MtCPA octamer. Surface of each protein subunit (capital letters, A–H) is colored differently. Dimensions are given in Å.

FIGURE 4

Detailed view on an isolated MtCPA dimer with annotation of the secondary structure. Numbering of helices is consecutive, regardless of their type, and η indicate 3₁₀ helices. The reaction intermediate, DHMP and the active Cys158 are pictured to visualize the enzymatic reaction venue. Protein chains C (light blue) and D (salmon) are shown.

FIGURE 5

Ligand binding by MtCPA (A,B) and MtCPA C158S mutant (C,D). In each panel protein subunits C (blue C atoms) and D (salmon) are shown whereas the ligands: DHMP in (A); CAD (B); PUT (C) and GOL (D) are in gray. Green meshes visualize omit electron density maps contoured at 5 σ level around ligands. Dashed black lines indicate hydrogen bonds. Semitransparent residues in (B–D) do not interact with ligands, and are depicted for comparison only.

FIGURE 6

The active site of MtCPA. (A) View along the entrance to the cavity which contains the active site, and the reaction intermediate, DHMP inside. Protein subunits B (yellow), C (light blue) and D (salmon) are shown. (B) Detailed mode of interaction of MtCPA with DHMP. Dashed lines indicate hydrogen-bonded atoms.

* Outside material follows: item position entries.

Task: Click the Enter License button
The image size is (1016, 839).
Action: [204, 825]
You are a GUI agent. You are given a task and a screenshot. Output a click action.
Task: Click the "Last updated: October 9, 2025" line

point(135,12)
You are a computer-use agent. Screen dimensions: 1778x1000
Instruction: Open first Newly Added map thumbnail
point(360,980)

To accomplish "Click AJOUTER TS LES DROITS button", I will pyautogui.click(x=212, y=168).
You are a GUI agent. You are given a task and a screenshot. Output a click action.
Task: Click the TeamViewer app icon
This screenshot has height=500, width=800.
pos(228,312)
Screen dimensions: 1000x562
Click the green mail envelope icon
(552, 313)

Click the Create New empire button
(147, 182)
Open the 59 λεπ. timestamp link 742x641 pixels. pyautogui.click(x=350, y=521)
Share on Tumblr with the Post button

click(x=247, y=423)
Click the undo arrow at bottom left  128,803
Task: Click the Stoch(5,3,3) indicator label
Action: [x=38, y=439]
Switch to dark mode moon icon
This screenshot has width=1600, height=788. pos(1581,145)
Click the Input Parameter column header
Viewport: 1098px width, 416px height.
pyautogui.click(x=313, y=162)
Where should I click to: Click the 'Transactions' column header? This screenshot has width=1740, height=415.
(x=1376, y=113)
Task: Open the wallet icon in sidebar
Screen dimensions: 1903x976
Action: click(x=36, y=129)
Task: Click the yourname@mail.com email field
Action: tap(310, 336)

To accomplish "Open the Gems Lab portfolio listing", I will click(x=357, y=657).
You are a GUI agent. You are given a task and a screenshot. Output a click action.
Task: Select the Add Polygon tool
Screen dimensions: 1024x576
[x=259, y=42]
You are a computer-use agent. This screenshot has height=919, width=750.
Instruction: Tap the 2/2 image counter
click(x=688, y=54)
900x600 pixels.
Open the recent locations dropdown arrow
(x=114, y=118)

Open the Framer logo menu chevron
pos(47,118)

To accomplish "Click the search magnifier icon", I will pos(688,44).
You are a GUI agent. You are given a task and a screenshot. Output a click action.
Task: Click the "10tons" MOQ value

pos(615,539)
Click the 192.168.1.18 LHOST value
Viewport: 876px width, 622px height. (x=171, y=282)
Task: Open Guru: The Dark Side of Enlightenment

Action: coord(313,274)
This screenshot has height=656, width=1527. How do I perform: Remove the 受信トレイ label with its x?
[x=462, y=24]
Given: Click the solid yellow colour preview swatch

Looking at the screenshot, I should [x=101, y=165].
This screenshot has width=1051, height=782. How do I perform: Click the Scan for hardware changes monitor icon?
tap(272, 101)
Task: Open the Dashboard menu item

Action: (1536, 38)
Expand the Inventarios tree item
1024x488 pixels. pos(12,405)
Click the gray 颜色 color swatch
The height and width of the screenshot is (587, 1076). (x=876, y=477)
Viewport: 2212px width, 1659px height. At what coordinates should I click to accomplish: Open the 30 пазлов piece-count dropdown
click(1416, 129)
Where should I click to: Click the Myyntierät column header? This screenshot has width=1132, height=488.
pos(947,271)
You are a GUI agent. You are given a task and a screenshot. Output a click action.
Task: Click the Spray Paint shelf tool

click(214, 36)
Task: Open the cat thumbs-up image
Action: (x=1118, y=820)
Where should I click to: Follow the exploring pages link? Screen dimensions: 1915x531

Hydrogen bonds mediated by more than one water molecule are omitted for clarity. Cα atoms of interacting residues are shown as balls. The protein surface (semitransparent, C and D) is clipped to show the maximum vista over the binding cavity.

FIGURE 7

A scheme of enzymatic hydrolysis of NCP to PUT. Enz-S-DHMP indicates the covalent complex with N-(dihydroxymethyl)putrescine, observed in the MtCPA/DHMP structure.

FIGURE 8

Substrate specificity of MtCPA. The ligands (semitransparent) inside the cavity originate from MtCPA/DHMP complex (green); MtCPA/CAD (yellow); MtCPA-C158S/PUT (magenta). GOL molecule (black wires) is superposed from MtCPA-C158S unliganded structure. Interacting amino acid residues and hydrogen-bonding network (dashed black lines) are shown for MtCPA/DHMP complex only, but their locations are preserved in MtCPA/CAD and MtCPA-C158S/PUT complexes as well. Asterisks (^∗) indicate amino acid residues that belong to dimer-mate subunit. Interactions mediated by more than two water molecules (red balls) are omitted for clarity.

FIGURE 9

The proposed alternative substrate-binding site. The substrate (ball-and-sticks, green C atoms) was docked at the location where a GOL molecule (magenta) is present universally in all presented crystal structures. Note that the carbamoyl moiety of the substrate partially overlaps with the GOL position. The reaction intermediate, DHMP (ball-and-sticks, gray), bound in the catalytic center is shown to visualize the structural proximity of the two sites. Dashed black lines indicate possible hydrogen bonds with Asp194, His198 and Glu248. The surfaces of the two dimer-forming protein subunits are color-coded red and blue.